Material for the task:
------------

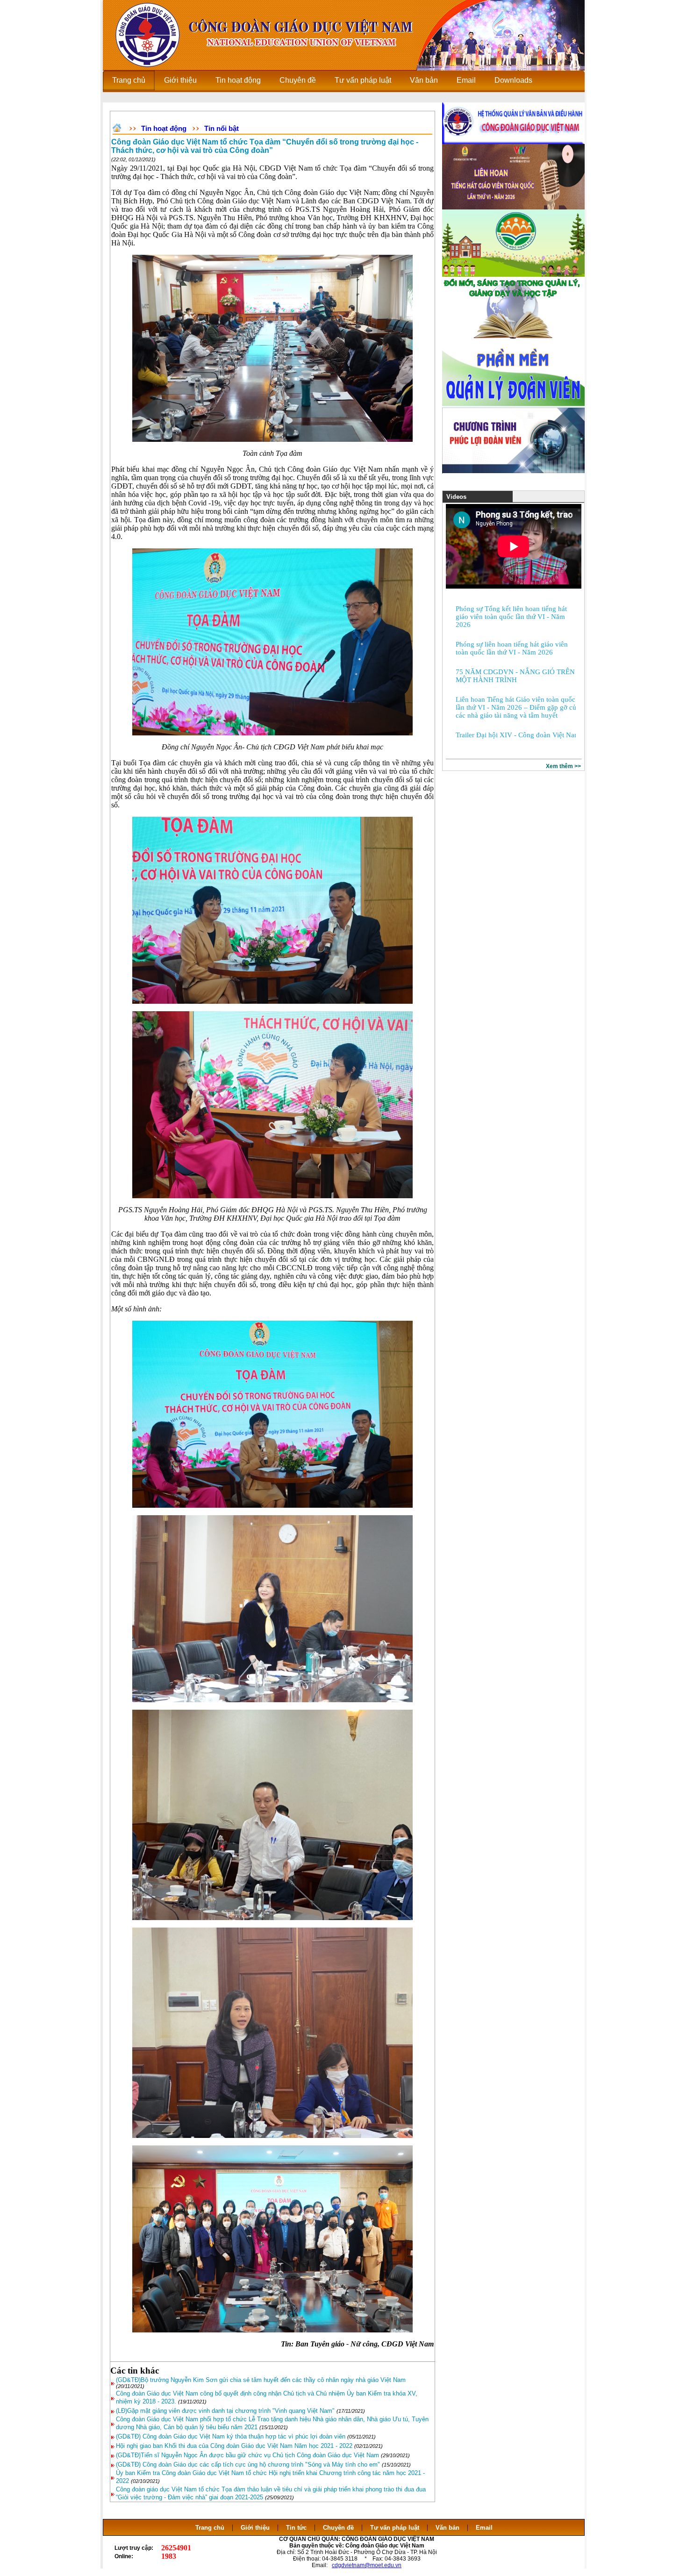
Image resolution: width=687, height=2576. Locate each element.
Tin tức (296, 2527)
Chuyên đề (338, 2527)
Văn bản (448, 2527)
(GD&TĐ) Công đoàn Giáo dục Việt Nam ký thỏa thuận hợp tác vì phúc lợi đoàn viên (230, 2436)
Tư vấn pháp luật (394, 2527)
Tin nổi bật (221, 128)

------------

Problem requirements: Look for "Chuyên đề (338, 2527)" in the records. Write out its line and every later line through the end exactly, with nothing more.

Solution to this exercise:
Chuyên đề (338, 2527)
Văn bản (448, 2527)
(GD&TĐ) Công đoàn Giáo dục Việt Nam ký thỏa thuận hợp tác vì phúc lợi đoàn viên (230, 2436)
Tư vấn pháp luật (394, 2527)
Tin nổi bật (221, 128)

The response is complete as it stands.